(Collected data)
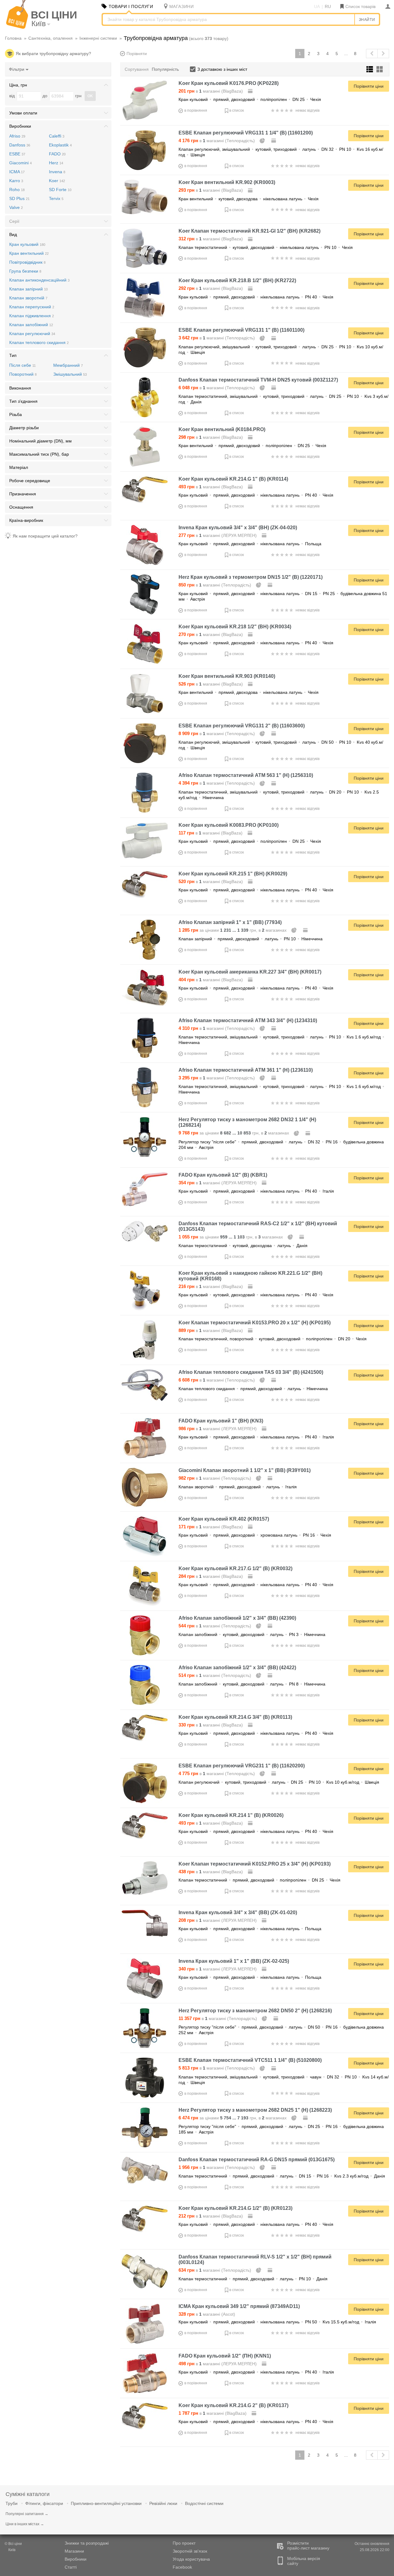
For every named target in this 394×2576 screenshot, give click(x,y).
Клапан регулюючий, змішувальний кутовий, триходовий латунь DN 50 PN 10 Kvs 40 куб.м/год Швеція (281, 745)
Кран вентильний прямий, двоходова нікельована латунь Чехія (249, 692)
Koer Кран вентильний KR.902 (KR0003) (227, 182)
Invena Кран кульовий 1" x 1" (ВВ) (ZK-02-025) (234, 1961)
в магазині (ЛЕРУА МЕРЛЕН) (218, 535)
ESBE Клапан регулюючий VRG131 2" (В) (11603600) (242, 725)
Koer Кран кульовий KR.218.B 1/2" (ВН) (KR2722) (237, 280)
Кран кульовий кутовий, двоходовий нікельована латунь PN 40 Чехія (256, 1294)
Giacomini (20, 162)
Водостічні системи (204, 2503)
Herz (56, 162)
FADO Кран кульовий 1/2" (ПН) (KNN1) (225, 2355)
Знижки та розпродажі (87, 2543)
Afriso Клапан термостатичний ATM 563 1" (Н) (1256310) (246, 775)
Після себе (22, 365)
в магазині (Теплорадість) (217, 140)
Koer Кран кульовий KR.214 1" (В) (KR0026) (231, 1815)
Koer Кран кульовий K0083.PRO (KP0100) (229, 825)
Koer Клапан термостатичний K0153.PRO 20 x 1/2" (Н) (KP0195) (255, 1322)
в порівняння (195, 110)
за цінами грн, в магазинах (233, 930)
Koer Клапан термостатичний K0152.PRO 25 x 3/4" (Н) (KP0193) (255, 1863)
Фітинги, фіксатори (44, 2503)
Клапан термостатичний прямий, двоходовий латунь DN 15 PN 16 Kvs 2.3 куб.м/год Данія (282, 2176)
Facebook (182, 2567)
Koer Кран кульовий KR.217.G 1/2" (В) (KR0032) (235, 1568)
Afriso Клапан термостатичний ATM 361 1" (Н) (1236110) (246, 1070)
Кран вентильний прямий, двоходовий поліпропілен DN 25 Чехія (252, 445)
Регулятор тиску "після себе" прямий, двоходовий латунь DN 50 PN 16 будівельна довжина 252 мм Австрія (281, 2030)
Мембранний (68, 365)
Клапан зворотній (28, 297)
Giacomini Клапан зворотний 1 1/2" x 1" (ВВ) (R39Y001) (245, 1470)
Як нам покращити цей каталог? (45, 536)
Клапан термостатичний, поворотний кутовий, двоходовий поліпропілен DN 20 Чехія (273, 1338)
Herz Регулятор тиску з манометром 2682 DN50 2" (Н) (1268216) (255, 2010)
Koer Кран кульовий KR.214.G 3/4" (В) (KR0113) (235, 1717)
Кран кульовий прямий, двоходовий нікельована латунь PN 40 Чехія (256, 296)
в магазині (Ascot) (207, 2314)
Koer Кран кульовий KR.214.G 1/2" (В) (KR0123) (235, 2208)
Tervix (56, 198)
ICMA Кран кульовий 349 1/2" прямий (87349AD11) (239, 2306)
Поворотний (23, 374)
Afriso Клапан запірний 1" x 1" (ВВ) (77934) (230, 922)
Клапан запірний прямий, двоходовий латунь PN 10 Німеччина (251, 938)
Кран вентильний (29, 253)
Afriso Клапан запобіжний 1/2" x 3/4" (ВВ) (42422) (237, 1667)
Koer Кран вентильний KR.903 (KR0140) (227, 676)
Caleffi (56, 136)
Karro (16, 180)
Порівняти (137, 53)
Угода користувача (191, 2559)
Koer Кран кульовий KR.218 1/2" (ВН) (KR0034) (235, 626)
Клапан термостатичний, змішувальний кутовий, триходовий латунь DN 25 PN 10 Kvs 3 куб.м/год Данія (283, 399)
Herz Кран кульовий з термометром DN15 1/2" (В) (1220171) (251, 577)
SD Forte (60, 189)
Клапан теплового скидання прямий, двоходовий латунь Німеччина (253, 1388)
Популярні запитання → (27, 2514)
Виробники (75, 2559)
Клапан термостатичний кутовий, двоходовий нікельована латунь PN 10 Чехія (266, 247)
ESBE (17, 153)
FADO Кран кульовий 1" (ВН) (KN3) (221, 1420)
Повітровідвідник (27, 262)
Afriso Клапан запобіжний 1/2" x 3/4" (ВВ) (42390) (237, 1618)
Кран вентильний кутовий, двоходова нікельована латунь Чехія (249, 198)
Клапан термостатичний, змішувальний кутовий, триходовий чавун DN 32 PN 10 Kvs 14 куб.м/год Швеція (284, 2079)
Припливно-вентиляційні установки (106, 2503)
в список (236, 110)
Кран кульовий (27, 244)
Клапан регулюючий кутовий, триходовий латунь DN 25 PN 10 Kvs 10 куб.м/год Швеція (279, 1782)
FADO (57, 153)
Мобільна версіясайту (303, 2561)
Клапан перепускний (31, 306)
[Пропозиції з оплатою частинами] (262, 140)
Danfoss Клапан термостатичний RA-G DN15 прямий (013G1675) (257, 2159)
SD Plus (19, 198)
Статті (71, 2567)
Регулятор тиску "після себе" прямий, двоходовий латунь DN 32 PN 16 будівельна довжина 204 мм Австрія (281, 1144)
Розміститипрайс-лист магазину (308, 2545)
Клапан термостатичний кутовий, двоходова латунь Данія (243, 1245)
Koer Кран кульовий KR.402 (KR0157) (224, 1519)
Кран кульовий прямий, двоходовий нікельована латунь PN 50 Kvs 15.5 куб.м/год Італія (277, 2321)
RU (328, 6)
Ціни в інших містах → (25, 2524)
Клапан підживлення (31, 315)
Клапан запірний (28, 288)
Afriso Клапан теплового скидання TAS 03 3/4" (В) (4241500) (251, 1372)
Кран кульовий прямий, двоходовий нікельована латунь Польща (250, 543)
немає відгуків (308, 110)
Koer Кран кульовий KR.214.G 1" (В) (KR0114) (233, 479)
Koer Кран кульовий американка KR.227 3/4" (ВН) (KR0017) (250, 971)
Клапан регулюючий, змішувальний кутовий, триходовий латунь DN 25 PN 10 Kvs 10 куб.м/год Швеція (281, 349)
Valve (16, 207)
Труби (12, 2503)
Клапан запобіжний (31, 324)
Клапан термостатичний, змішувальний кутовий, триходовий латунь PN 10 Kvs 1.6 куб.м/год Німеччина (281, 1039)
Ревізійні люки (163, 2503)
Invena (57, 171)
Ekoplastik (60, 144)
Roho (17, 189)
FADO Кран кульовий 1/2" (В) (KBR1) (223, 1175)
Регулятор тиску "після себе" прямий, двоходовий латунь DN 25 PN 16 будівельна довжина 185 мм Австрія (281, 2129)
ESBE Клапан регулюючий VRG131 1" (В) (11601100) (241, 330)
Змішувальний (70, 374)
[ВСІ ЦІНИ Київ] (17, 27)
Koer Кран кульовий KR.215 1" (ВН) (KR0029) (233, 873)
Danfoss (19, 144)
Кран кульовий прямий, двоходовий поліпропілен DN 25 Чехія (250, 99)
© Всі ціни (13, 2544)
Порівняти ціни (369, 86)
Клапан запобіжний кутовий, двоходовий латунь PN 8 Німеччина (252, 1684)
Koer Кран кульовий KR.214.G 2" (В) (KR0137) (233, 2405)
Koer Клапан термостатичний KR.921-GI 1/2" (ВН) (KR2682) (249, 231)
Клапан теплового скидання (39, 342)
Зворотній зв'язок (190, 2551)
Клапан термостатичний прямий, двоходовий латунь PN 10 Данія (253, 2278)
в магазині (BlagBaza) (211, 91)
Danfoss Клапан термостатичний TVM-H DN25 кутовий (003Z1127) (258, 379)
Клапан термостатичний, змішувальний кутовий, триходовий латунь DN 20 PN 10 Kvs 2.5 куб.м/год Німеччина (279, 795)
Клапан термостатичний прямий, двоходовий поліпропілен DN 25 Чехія (259, 1880)
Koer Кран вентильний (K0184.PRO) (222, 429)
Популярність (165, 69)
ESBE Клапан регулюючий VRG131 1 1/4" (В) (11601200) (246, 132)
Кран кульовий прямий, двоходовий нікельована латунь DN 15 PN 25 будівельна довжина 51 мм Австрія (283, 596)
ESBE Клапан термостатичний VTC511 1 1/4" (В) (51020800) (250, 2060)
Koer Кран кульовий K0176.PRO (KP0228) (229, 83)
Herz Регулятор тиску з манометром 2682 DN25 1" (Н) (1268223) (255, 2110)
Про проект (184, 2543)
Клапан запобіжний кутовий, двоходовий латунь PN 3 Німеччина (252, 1634)
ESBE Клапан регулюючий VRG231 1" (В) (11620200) (242, 1765)
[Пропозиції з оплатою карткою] (251, 91)
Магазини (74, 2551)
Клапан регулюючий (32, 333)
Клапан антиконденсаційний (39, 280)
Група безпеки (25, 271)
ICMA (17, 171)
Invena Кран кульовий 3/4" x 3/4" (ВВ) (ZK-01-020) (238, 1912)
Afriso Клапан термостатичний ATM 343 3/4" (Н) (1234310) (248, 1020)
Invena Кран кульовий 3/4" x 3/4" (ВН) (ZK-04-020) (238, 527)
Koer (57, 180)
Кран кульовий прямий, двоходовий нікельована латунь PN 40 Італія (256, 1191)
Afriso (17, 136)
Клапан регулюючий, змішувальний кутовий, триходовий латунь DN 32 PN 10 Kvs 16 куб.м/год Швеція (281, 152)
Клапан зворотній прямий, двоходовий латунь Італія (238, 1486)
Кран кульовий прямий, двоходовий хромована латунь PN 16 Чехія (255, 1535)
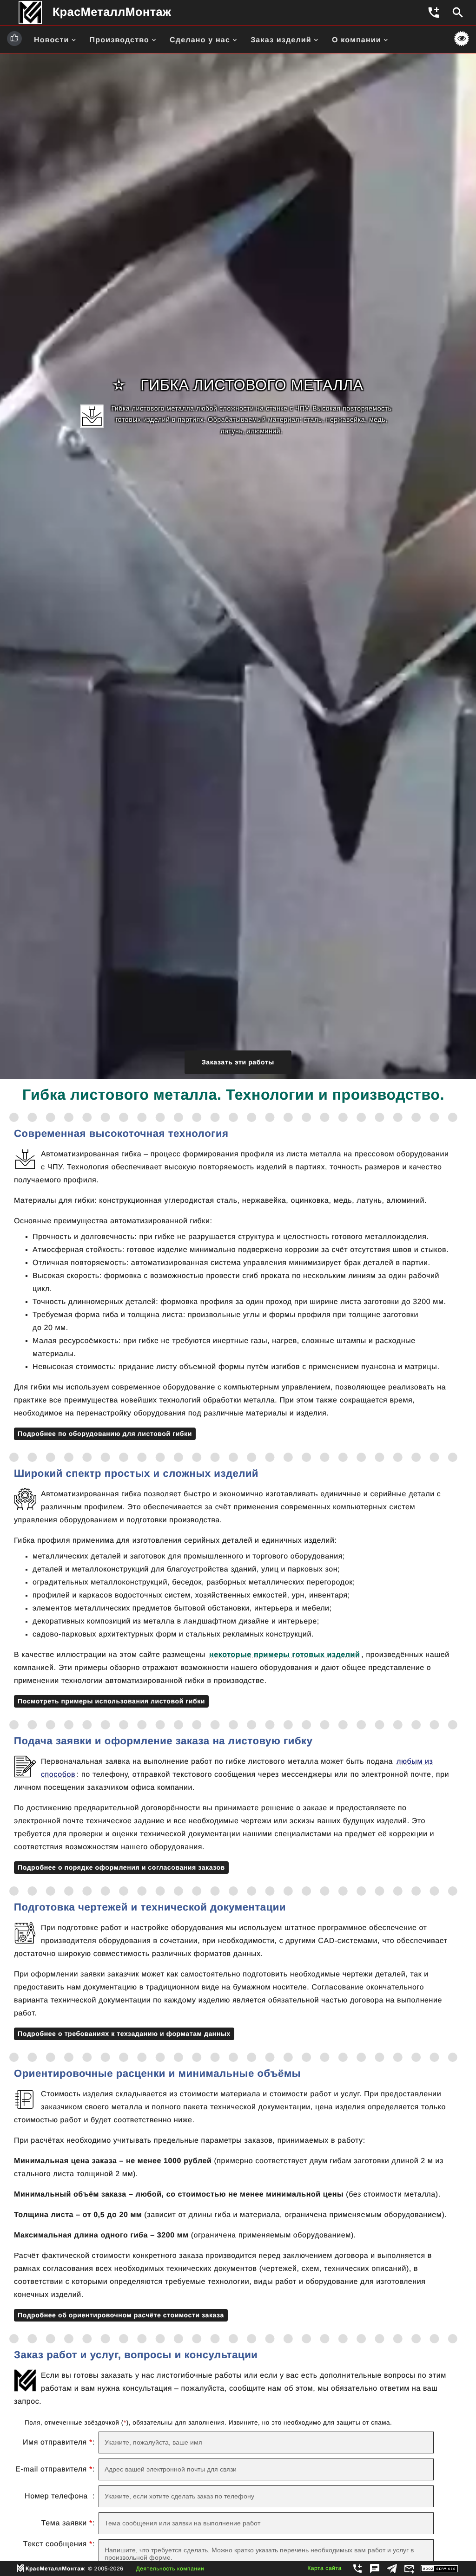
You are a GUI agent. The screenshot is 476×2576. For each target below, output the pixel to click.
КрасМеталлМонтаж (112, 12)
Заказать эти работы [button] (238, 1062)
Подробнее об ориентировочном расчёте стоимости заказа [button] (121, 2315)
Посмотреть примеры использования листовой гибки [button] (111, 1701)
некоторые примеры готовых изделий (284, 1655)
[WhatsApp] (375, 2570)
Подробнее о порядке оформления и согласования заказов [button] (121, 1867)
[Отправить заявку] (409, 2570)
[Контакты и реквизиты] (358, 2570)
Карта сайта (324, 2568)
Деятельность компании (170, 2568)
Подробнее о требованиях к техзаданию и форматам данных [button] (124, 2033)
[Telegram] (392, 2570)
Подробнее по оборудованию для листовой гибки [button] (105, 1433)
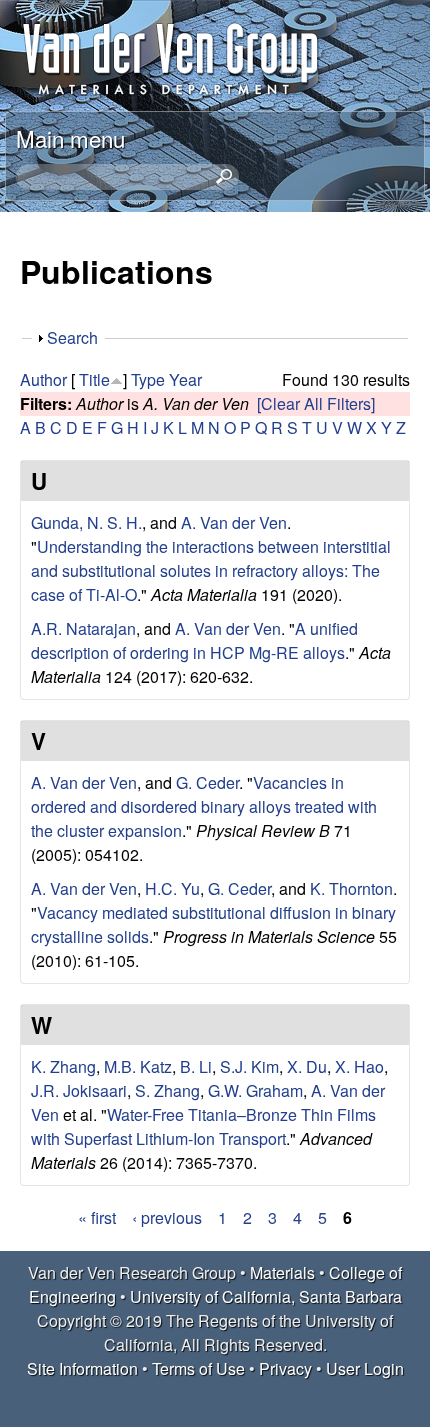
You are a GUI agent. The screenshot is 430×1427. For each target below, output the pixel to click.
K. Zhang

◆ PROBLEM DESCRIPTION
With the line that has "Кран вентильний кутовий, двоходова" as the first and the line that has "(KR0137) (233, 2405)" as the last, repeat exactly that run of lines above and no more.

◆ SOLUTION
Кран вентильний кутовий, двоходова нікельована латунь Чехія (249, 198)
Клапан термостатичний, змішувальний кутовий, триходовий чавун DN 32 PN 10 Kvs 14 куб.м/год Швеція (284, 2079)
Припливно-вентиляційні установки (106, 2503)
в список (236, 110)
Кран кульовий (27, 244)
Клапан регулюючий кутовий, триходовий латунь DN 25 PN 10 Kvs 10 куб.м/год Швеція (279, 1782)
FADO (57, 153)
Мобільна версіясайту (303, 2561)
Клапан перепускний (31, 306)
[Пропозиції з оплатою частинами] (262, 140)
Danfoss Клапан термостатичний RA-G DN15 прямий (013G1675) (257, 2159)
SD Plus (19, 198)
Статті (71, 2567)
Регулятор тиску "після себе" прямий, двоходовий латунь DN 32 PN 16 будівельна довжина 204 мм Австрія (281, 1144)
Розміститипрайс-лист магазину (308, 2545)
Клапан термостатичний кутовий, двоходова латунь Данія (243, 1245)
Koer Кран кульовий KR.402 (KR0157) (224, 1519)
Кран кульовий прямий, двоходовий нікельована латунь PN 50 Kvs 15.5 куб.м/год Італія (277, 2321)
RU (328, 6)
Ціни в інших містах → (25, 2524)
Клапан підживлення (31, 315)
Клапан запірний (28, 288)
Afriso Клапан теплового скидання TAS 03 3/4" (В) (4241500) (251, 1372)
Кран кульовий прямий, двоходовий нікельована латунь Польща (250, 543)
немає відгуків (308, 110)
Koer Кран кульовий KR.214.G 1" (В) (KR0114) (233, 479)
Koer Кран кульовий американка KR.227 3/4" (ВН) (KR0017) (250, 971)
Клапан регулюючий, змішувальний кутовий, триходовий латунь DN 25 PN 10 Kvs 10 куб.м/год Швеція (281, 349)
Valve (16, 207)
Труби (12, 2503)
Клапан запобіжний (31, 324)
Клапан термостатичний, змішувальний кутовий, триходовий латунь PN 10 Kvs 1.6 куб.м/год Німеччина (281, 1039)
Ревізійні люки (163, 2503)
Invena (57, 171)
Ekoplastik (60, 144)
Roho (17, 189)
FADO Кран кульовий 1/2" (В) (KBR1) (223, 1175)
Регулятор тиску "після себе" прямий, двоходовий латунь DN 25 PN 16 будівельна довжина 185 мм Австрія (281, 2129)
ESBE Клапан регулюючий VRG131 1" (В) (11601100) (241, 330)
Змішувальний (70, 374)
[ВСІ ЦІНИ Київ] (17, 27)
Koer Кран кульовий KR.215 1" (ВН) (KR0029) (233, 873)
Danfoss (19, 144)
Кран кульовий прямий, двоходовий поліпропілен DN 25 Чехія (250, 99)
© Всі ціни (13, 2544)
Порівняти ціни (369, 86)
Клапан запобіжний кутовий, двоходовий латунь PN 8 Німеччина (252, 1684)
Koer Кран кульовий KR.214.G 2" (В) (KR0137) (233, 2405)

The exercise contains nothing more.